Mar. 10th, 2009

Like the evil Warren Buffet, who supported Obama during the election.

Warren Buffett on CNBC’s Squawk Box, 9 March 2009:
BUFFETT: If you’re in a war, and we really are on an economic war, there’s a obligation to the majority to behave in ways that don’t go around inflaming the minority. If on December 7th, when Roosevelt convened Congress to have a vote on the war, he didn’t say, `I’m throwing in about 10 of my pet projects,’ and you didn’t have congress people putting on 8,000 earmarks onto the declaration of war in 1941.

So I think that the minority really do have an obligation to support things that in general are clearly designed to fight the war in a big way. And I don’t think before D-Day on June 1st you ought to have a congressional hearing and have 535 people give their opinion about where the troops should land and what the weather should be and how many troops should land and all of that. And I think after June 6th you don’t have another hearing that says, `Gee, if we’d just landed a mile north.’

JOE: You might not have fixed global warming the day after D-Day, Warren.
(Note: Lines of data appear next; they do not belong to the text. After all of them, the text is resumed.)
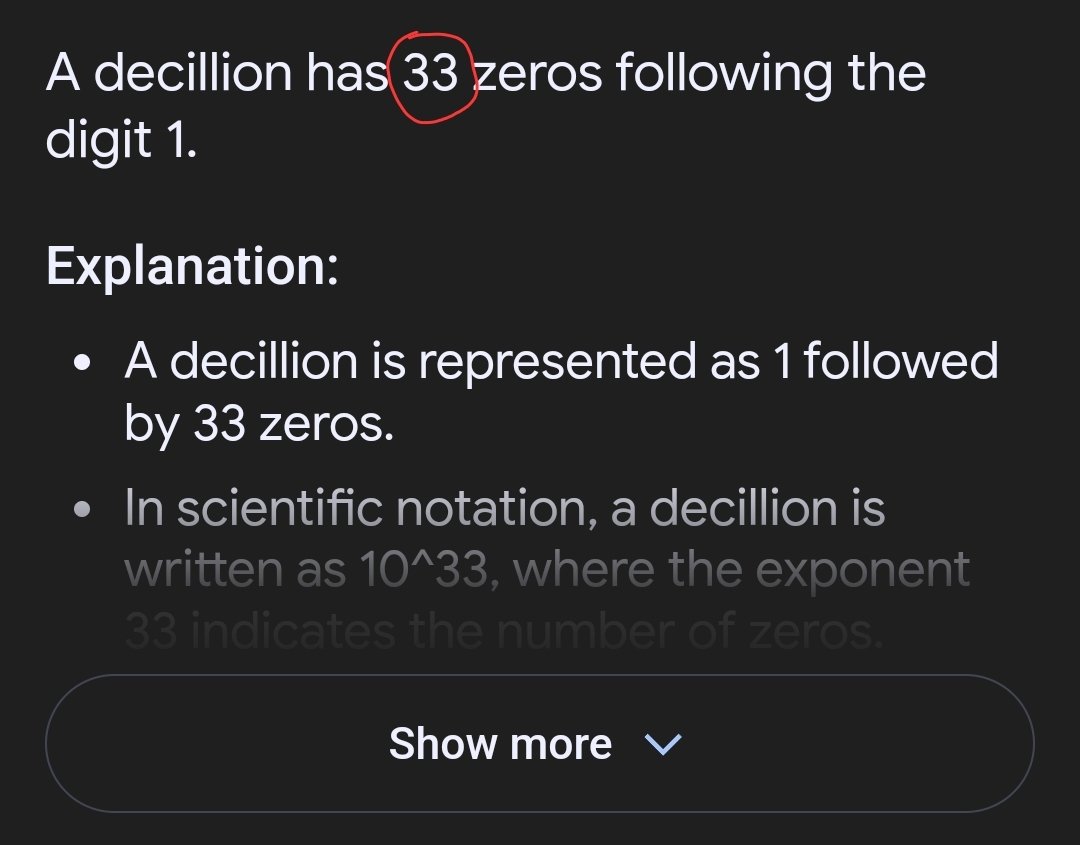The image size is (1080, 845).
Task: Click the second bullet point dot
Action: (88, 510)
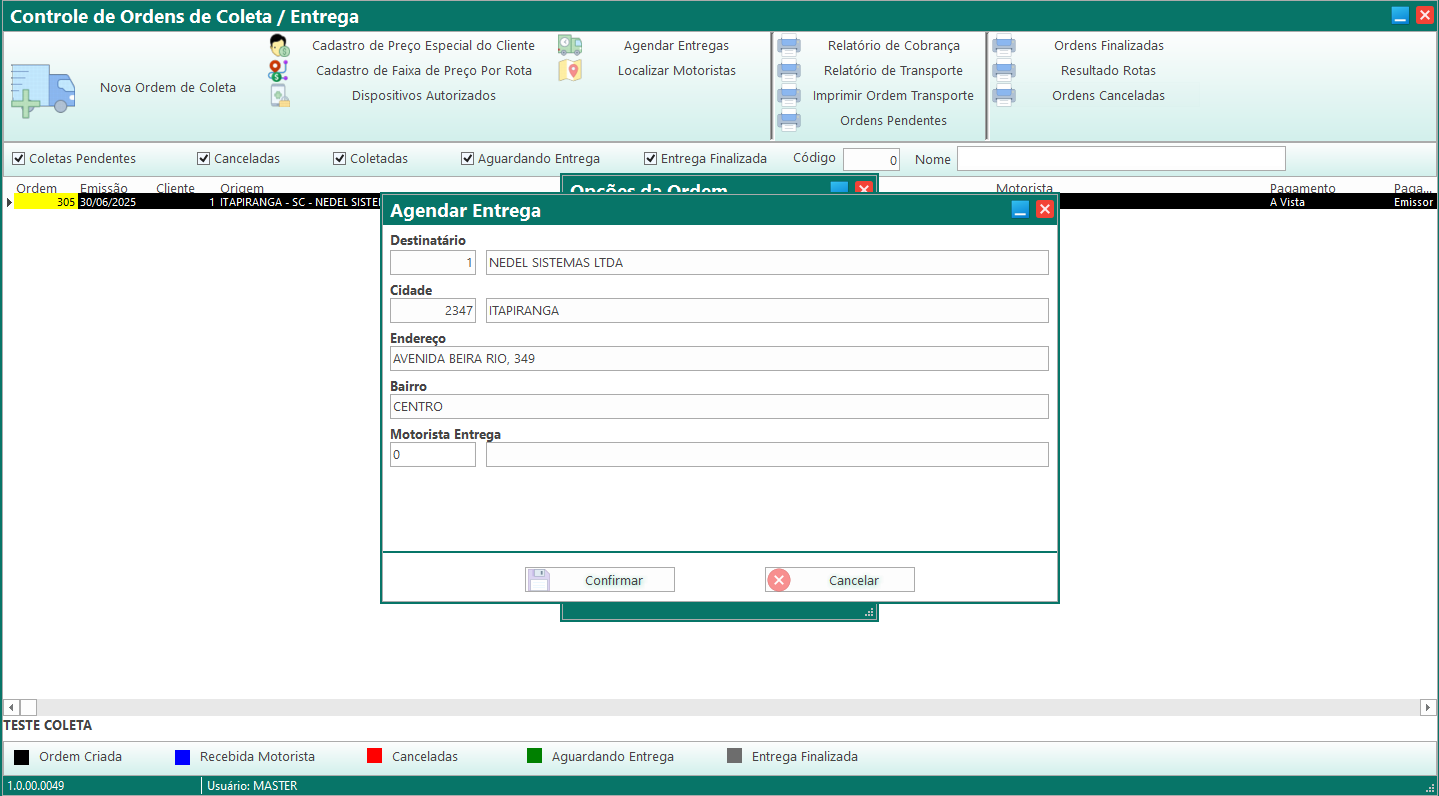Open Cadastro de Preço Especial do Cliente icon
This screenshot has height=796, width=1439.
(x=279, y=46)
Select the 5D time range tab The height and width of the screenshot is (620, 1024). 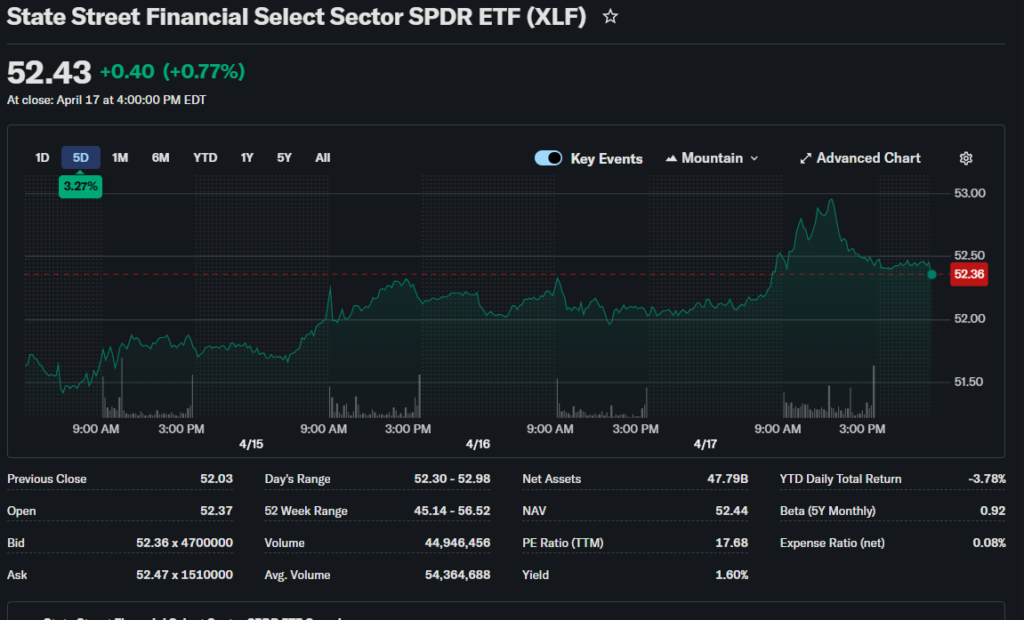point(81,157)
BUFFETT: Absolutely. And I think that the Republicans have an obligation to regard this as an economic war and to realize you need one leader and, in general, support of that. But I think that the Democrats — and I voted for Obama and I strongly support him, and I think he’s the right guy — but I think they should not use this when they’re calling for unity on a question this important. They should not use it to roll the Republicans all.

I think job one is to win the economic war, job two is to win the economic war, and job three. And you can’t expect people to unite behind you if you’re trying to jam a whole bunch of things down their throat. I would absolutely say for the interim, untill we get this one solved, I would not be pushing a lot of things that are contentious, and I also would do no finger-pointing whatsoever. I would not say, you know, `George’–`the previous administration got us into this.’ Forget it. I mean, you know, the Navy made a mistake at Pearl Harbor and had too many ships there. But the idea that we’d spend our time after that pointing fingers at the Navy, we needed the Navy. So no finger pointing, no vengeance, none of that stuff. Just look forward. [...] Well, I was going to mention to Joe that you've heard this comment recently from some Democrats recently that a `crisis is a terrible thing to waste.'

BECKY: Yeah.

BUFFETT: Now, just rephrase that and since it's, in my view, it's an economic war, and--I don't think anybody on December 7th would have said a `war is a terrible thing to waste, and therefore we're going to try and ram through a whole bunch of things and--but we expect to--expect the other party to unite behind us on the--on the big problem.' It's just a mistake, I think, when you've got one overriding objective, to try and muddle it up with a bunch of other things.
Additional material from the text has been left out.